**Task requirements:**
(1) From the forum thread on wearing hunter orange, quote the part that opens with the words containing "## Outdoorzman (Jun" and closes with "Scary stuff.".
(2) In the forum thread on wearing hunter orange, what minimum does Tennessee have?

**Document segment:**
***
It all depends on what you are talking about when you state "running dogs" If you are running dogs on coyotes during the day and you don't have a firearm but your partner does then you are still participating in the hunt and you must wear orange. If you are out just letting your dogs run coyotes or rabbits or whatever and nobody has a firearm that with be shooting any of the game that is being ran by the dogs then you would not be required to wear orange.

Are you looking for a loophole to not wear orange for predator hunting? There isn't one.:evilsmile


----------



## Salami (Dec 23, 2004)

huhmmmm, where the heck did i get this 100 sq inches thing


----------



## uncletj (Aug 30, 2005)

Salami maybe from hunting another state, Tennessee has a 500 sq. inch minimum.


----------



## Outdoorzman (Jun 5, 2001)

Don't want a reply, Just an observation.



> There has been hunting accidents, including shooter shooting shooter (friends) when in violation of not wearing orange. It was thought at the time of the accident and still believed that orange could have prevented it.


Something that has always puzzled me about the requirements of this law when afield is the fact that there are others in the woods either hiking or biking that are not required to wear orange.
I hate to admit it but years ago in Pinckney I drew a bead on what I thought was a grouse flushing out in the middle of nowhere only to realize immediately it was a mountain bike rider on a trail I hadn't crossed yet. From what I can guess is the tire rubbed on something and caused a sound similar to the flush.
Scary stuff.


----------



## boehr (Jan 31, 2000)

I understand and if I was hiking etc., during hunting season I would wear orange same as many people wear some type of reflective gear etc when engaged in that activity alongside a road. The difference is, hunting laws only apply to those hunting, very much the same as the 450 safety zone, it applys to those hunting but does not apply to someone target practicing because target practice is not hunting. How do we even attempt to say to someone that lives in the country surrounded by various hunting lands that they must wear orange to play with the dog in their backyard, or other like activities? Bottom line is their have been hunting accidents with hunters shooting hunters but I do know of any where hunters have accidently shot a jogger or a biker. I would suspect there might have been a few over the last three or four decades but hunting accidents are very low percentage and proven to be very safe (proven even safer after the orange requirement) so in the end it has done nothing but helped hunters and the sport of hunting.
***
**Information shown:**
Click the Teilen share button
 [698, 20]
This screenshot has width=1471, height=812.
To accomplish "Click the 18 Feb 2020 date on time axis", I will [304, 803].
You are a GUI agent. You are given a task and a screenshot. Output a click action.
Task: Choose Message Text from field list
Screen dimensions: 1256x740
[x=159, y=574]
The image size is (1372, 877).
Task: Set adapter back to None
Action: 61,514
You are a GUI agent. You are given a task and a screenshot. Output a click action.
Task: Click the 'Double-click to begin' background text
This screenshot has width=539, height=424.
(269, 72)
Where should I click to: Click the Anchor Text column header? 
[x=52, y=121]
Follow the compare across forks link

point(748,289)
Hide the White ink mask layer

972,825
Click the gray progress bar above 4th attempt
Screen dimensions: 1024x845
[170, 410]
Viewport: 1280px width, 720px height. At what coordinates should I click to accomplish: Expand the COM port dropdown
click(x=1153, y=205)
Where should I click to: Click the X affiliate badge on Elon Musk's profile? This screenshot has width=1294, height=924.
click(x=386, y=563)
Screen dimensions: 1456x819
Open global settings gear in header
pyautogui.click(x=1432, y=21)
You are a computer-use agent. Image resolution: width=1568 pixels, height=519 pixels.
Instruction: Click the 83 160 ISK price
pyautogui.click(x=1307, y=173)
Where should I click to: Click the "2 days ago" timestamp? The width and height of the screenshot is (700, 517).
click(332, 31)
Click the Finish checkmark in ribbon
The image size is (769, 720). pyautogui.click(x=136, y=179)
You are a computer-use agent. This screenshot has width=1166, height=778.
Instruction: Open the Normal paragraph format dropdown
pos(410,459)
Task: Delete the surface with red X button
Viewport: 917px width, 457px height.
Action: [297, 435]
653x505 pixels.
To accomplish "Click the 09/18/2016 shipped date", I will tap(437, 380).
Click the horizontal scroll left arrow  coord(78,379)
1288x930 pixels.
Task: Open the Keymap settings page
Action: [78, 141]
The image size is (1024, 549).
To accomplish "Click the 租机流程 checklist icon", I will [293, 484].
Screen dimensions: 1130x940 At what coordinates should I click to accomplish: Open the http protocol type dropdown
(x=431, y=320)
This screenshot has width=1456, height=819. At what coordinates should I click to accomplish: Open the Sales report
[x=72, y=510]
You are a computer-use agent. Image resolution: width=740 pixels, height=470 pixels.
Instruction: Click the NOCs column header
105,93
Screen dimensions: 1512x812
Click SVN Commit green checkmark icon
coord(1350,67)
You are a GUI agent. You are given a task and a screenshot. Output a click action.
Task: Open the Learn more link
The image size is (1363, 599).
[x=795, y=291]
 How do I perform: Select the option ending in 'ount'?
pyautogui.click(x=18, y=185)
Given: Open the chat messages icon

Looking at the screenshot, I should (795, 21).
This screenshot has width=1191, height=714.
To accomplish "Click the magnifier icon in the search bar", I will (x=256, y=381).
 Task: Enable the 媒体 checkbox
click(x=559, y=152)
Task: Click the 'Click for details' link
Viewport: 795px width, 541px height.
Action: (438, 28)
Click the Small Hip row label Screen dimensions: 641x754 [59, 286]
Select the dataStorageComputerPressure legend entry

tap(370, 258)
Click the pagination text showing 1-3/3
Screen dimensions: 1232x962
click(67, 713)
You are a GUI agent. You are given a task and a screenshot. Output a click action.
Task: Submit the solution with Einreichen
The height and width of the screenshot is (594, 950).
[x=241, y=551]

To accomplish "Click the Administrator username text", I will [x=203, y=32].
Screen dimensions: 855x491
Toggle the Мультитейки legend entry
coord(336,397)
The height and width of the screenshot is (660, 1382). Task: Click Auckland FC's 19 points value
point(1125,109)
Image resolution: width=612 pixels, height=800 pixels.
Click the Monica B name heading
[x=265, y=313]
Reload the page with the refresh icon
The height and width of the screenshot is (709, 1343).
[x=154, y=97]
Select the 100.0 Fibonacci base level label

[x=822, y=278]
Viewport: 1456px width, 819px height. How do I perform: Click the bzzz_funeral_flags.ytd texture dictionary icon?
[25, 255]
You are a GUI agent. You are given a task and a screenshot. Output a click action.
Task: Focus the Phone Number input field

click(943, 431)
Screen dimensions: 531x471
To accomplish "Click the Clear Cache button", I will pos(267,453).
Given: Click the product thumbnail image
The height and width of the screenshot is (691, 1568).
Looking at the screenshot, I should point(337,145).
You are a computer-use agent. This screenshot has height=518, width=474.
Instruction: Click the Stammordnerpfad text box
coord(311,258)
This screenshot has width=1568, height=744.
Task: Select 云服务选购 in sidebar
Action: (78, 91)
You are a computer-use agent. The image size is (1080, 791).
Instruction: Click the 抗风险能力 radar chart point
***
**Task-by-task outputs:**
(1)
## Outdoorzman (Jun 5, 2001)

Don't want a reply, Just an observation.



> There has been hunting accidents, including shooter shooting shooter (friends) when in violation of not wearing orange. It was thought at the time of the accident and still believed that orange could have prevented it.


Something that has always puzzled me about the requirements of this law when afield is the fact that there are others in the woods either hiking or biking that are not required to wear orange.
I hate to admit it but years ago in Pinckney I drew a bead on what I thought was a grouse flushing out in the middle of nowhere only to realize immediately it was a mountain bike rider on a trail I hadn't crossed yet. From what I can guess is the tire rubbed on something and caused a sound similar to the flush.
Scary stuff.

(2) A 500 sq. inch minimum.